__What this task involves__. Show each line of the listing below that contains the word "height". Case counts.

__Records supplied__.
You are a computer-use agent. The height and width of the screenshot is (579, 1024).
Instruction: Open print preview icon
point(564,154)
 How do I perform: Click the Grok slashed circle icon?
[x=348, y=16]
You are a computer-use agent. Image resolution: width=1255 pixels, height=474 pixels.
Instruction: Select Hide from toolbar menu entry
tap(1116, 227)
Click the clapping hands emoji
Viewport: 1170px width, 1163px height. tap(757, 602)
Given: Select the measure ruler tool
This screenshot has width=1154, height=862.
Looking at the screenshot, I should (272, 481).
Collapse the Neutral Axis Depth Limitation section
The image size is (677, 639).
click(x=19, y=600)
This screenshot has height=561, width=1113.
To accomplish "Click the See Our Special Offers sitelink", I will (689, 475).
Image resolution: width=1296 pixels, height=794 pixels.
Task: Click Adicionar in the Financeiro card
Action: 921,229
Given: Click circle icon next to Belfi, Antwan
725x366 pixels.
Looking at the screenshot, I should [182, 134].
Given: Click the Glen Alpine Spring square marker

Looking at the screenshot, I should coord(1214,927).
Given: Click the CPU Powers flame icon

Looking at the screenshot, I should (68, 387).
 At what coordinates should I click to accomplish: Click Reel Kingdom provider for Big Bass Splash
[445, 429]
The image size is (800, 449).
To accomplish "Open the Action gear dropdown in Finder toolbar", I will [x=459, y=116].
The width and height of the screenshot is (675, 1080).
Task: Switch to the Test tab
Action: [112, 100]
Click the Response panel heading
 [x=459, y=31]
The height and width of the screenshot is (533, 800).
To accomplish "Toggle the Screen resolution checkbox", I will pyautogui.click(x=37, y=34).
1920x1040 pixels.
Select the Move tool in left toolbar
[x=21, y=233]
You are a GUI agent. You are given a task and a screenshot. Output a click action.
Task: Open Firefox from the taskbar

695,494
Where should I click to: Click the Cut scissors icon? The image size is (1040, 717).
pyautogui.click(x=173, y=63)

__Exercise solution__.
You are a computer-use agent. The height and width of the screenshot is (579, 1024).
You are a computer-use agent. Image resolution: width=1255 pixels, height=474 pixels.
Viewport: 1170px width, 1163px height. tap(757, 602)
This screenshot has width=1154, height=862.
This screenshot has height=561, width=1113.
Image resolution: width=1296 pixels, height=794 pixels.
The width and height of the screenshot is (675, 1080).
The height and width of the screenshot is (533, 800).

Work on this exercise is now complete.